Italian sport: Cagliari, the miracle of Italian soccer
- WTI Magazine #127 May 16, 2020
Soccer, considered in Italy almost as a religion, has been telling beautiful and sometimes really exciting pages of history for over 100 years. One of these was written in 1970, exactly 50 years ago. In those years Italy was still experiencing the famous economic boom of the '60s, that of well-being for all the people who came out a few years before with many wounds from the Second World War.

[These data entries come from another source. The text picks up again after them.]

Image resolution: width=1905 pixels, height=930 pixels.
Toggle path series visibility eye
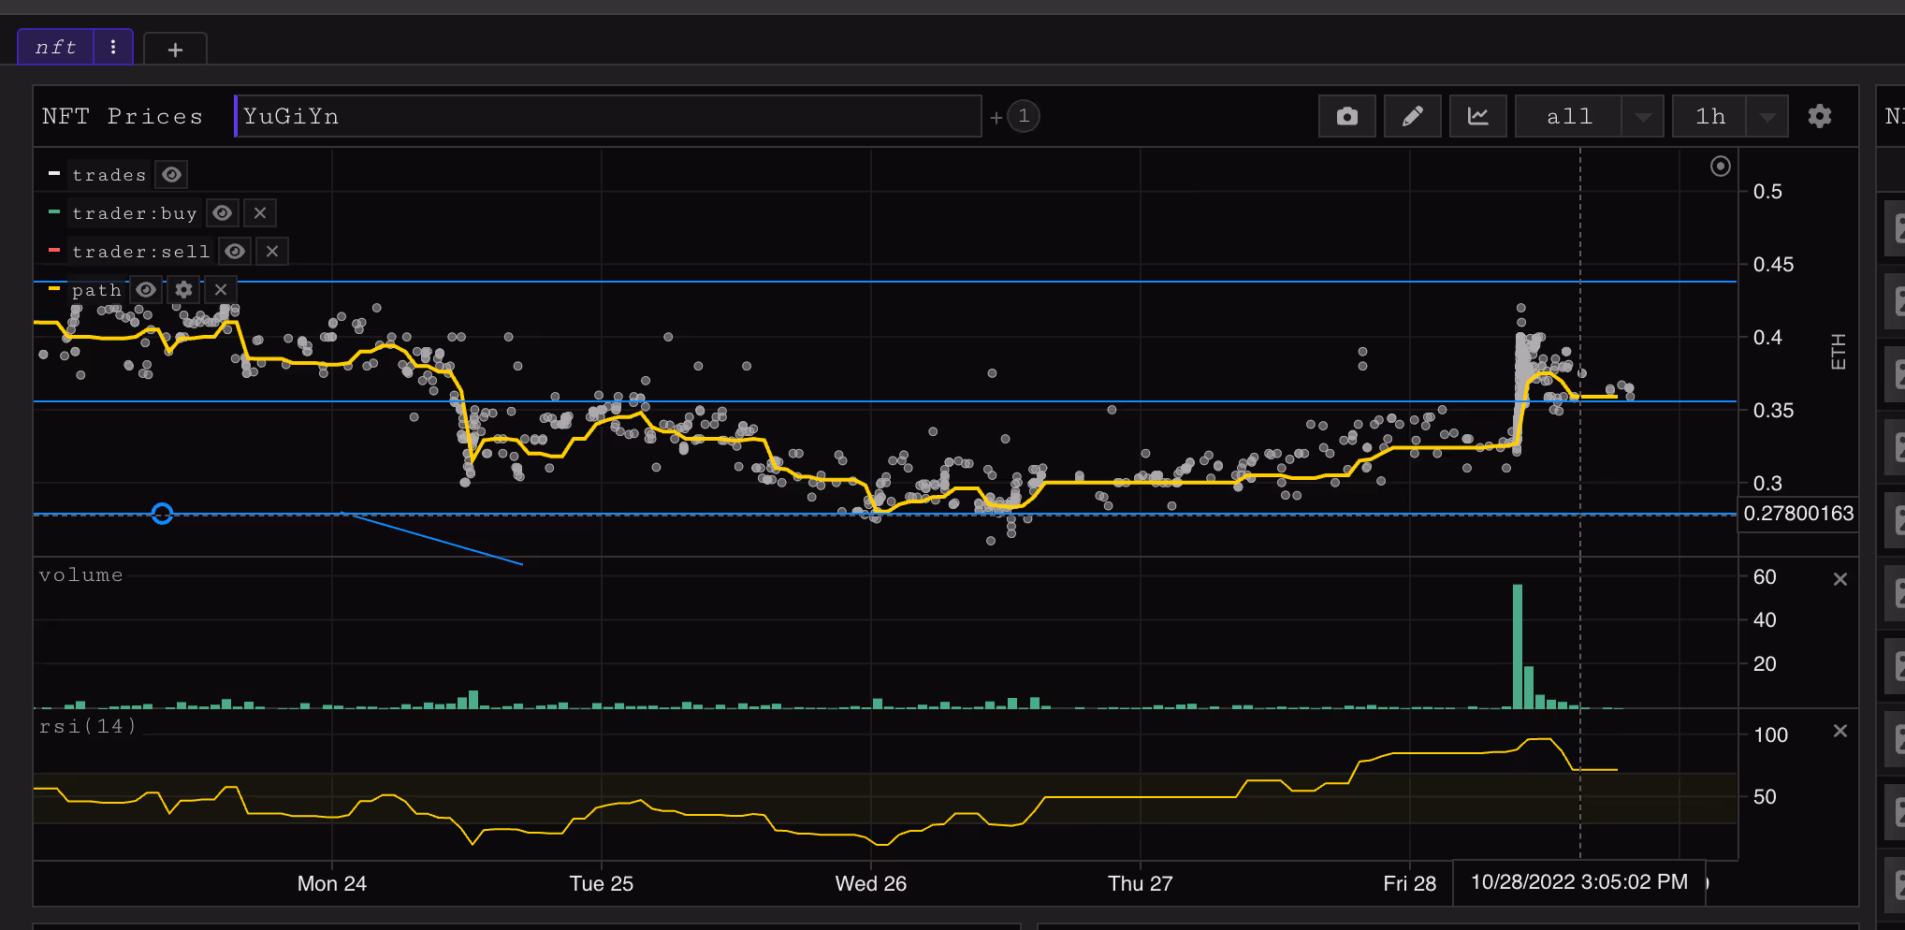[146, 290]
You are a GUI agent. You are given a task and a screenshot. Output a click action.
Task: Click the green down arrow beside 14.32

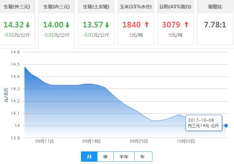tap(28, 25)
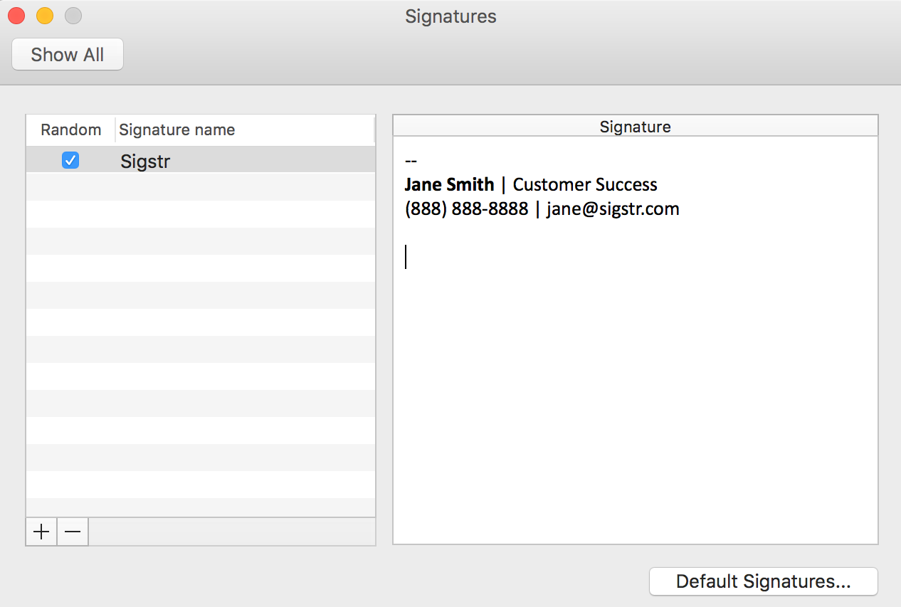Sort by Random column header
The image size is (901, 607).
[x=70, y=130]
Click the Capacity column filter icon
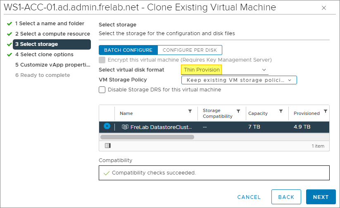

Years during which the economic expansion had also appeared in Sardinia, the beautiful island that the whole world envies for its beaches, untouched nature and the many colors of the sea. A part of that flow of money had been invested in Soccer, already then the most loved sport by Italians.

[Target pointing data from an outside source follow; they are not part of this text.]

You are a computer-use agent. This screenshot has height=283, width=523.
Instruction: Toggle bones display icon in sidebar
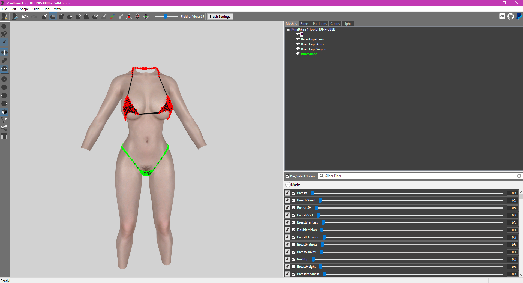pyautogui.click(x=4, y=128)
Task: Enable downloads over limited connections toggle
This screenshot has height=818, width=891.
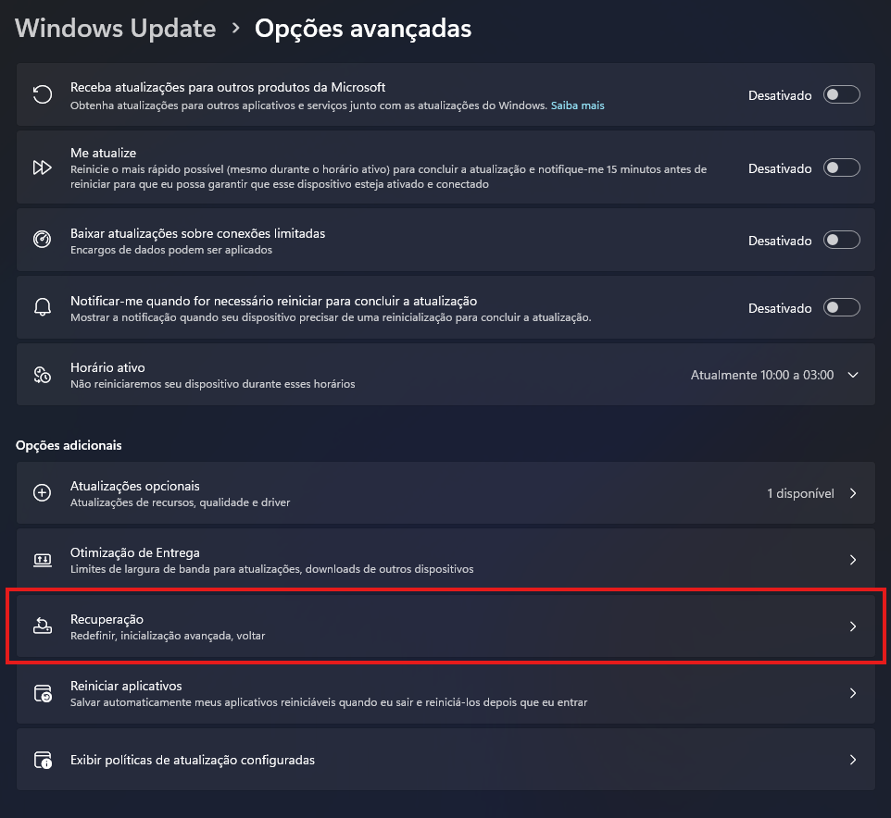Action: pos(841,240)
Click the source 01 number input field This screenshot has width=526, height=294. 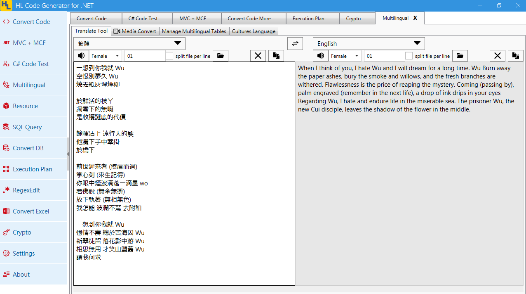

The investment was made in the team that represented not only the island, but also a people and a land, as the fans of that team, Cagliari, still say today. A team that had been playing in Serie A, the top league of Italian Soccer, for only six years and that had soon managed to subvert the predictions that had always been reserved for a small provincial team.

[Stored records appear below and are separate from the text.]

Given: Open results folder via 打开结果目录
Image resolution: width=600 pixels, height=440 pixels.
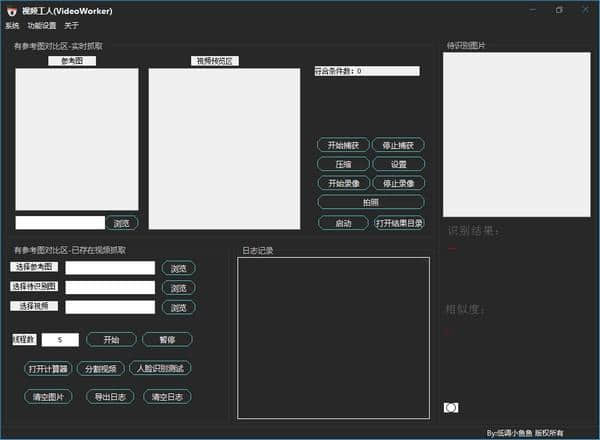Looking at the screenshot, I should 398,223.
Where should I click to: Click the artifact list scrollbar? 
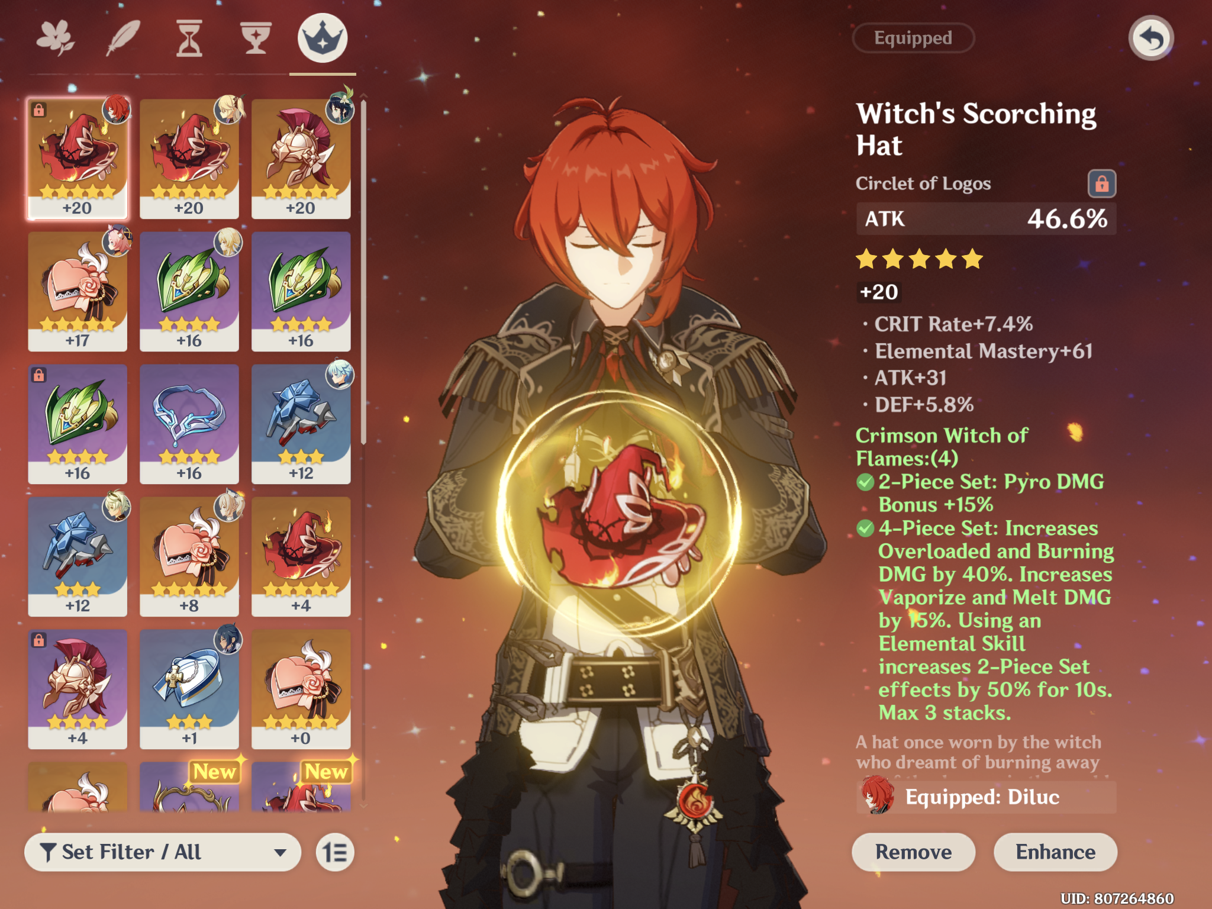point(363,272)
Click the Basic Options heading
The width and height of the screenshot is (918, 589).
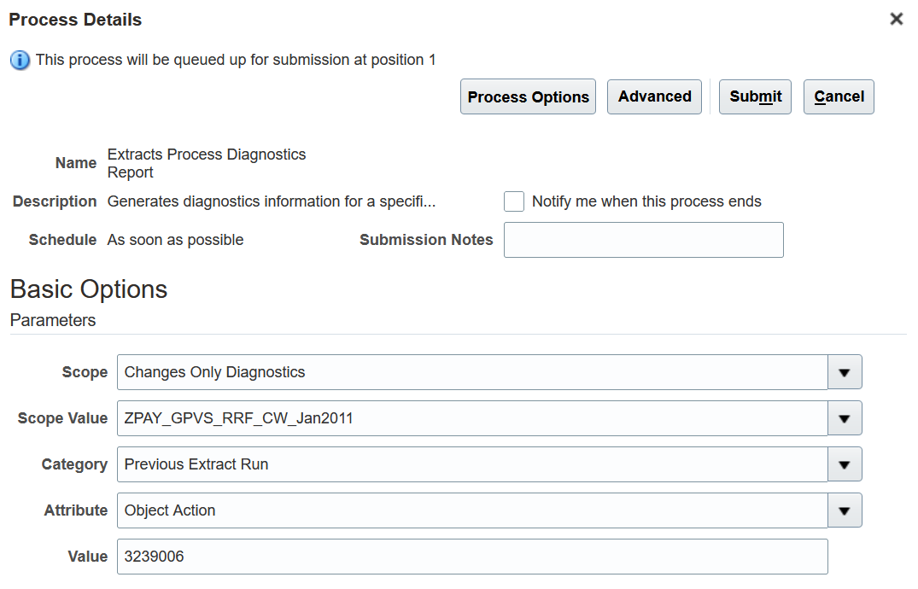click(x=89, y=289)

To win immediately, it was enough to entrust the attack line to a boy born in Lombardy, Luigi "Gigi" Riva, who did not want to go to Sardinia because he came from an industrial region full of entertainment. Then he became convinced and once he arrived in Sardinia he fell so much in love with that land that he decided not to go away anymore. The club believed a lot in the skill of that boy, and had spent 37 million lire (a very high figure in those years for a small team) to convince the forward not to go and play with Bologna or the powerful Inter, the club that would have paid big money fopr him to play with their black and blue jersey.
With a young bomber like Gigi Riva, the team became a force capable of annoying the three powers of Northern Italy: Juventus, Inter and Milan. It became a strong team, and here is another curious part of the fable of the Italian champion Cagliari, thanks to players considered as reserves in other teams: Albertosi, Brugnera and Mancin taken by Fiorentina; Nenè by Juventus; Gori, Domenghini and Poli by Inter. And in the team with Gigi Riva there were also players who had matured in the first years of Cagliari's Serie A and then played with the Italian national team, such as Niccolai and Cera, and others who became champions such as Martiradonna and Greatti. The new team was trained by Manlio Scopigno, a coach nicknamed "philosopher" for his university studies. The coach created a winning team, which experts still consider the first team to play "total Soccer", made famous by the Dutch with Soccer legend Johan Cruijff.
Everyone was playing so Riva could score goals and he could do it easily. For three years he won the title of top scorer in Serie A and also scored in the national team where he set the unbeaten goal record. The Italian newspapers extolled him at every match and gave him the nickname "Rombo di tuono" (Thunder Rumble), which he is still remembered with.
Cagliari won the Scudetto in 1970 thanks to Riva's goals but above all for the team's ability to be united and thanks to an innovative and intelligent coach who left the players quiet, without punishments, and had a lot of joy. All the Soccer fans of that year remember the two memorable challenges with Juventus, the strongest team of those years, the extraordinary defense of Cagliari that in an entire championship suffered only 11 goals (unbeaten record still today), and the extraordinary upside down goal of Gigi Riva at Lanerossi Vicenza that only Cristiano Ronaldo a few years ago was able to match.
On April 12, 1970, at the Amsicora Stadium in Cagliari, with the final result of 2-0, Cagliari beat Bari and so won its first and still the only Scudetto in its history. It was a memorable day that united Italy some way, because everyone cheered for that small and unknown team that in a few years managed to beat the great Italian Soccer powers. Everyone fell in love with Cagliari and Riva and even today that feat is remembered as something extraordinary and poetic by those who love Soccer.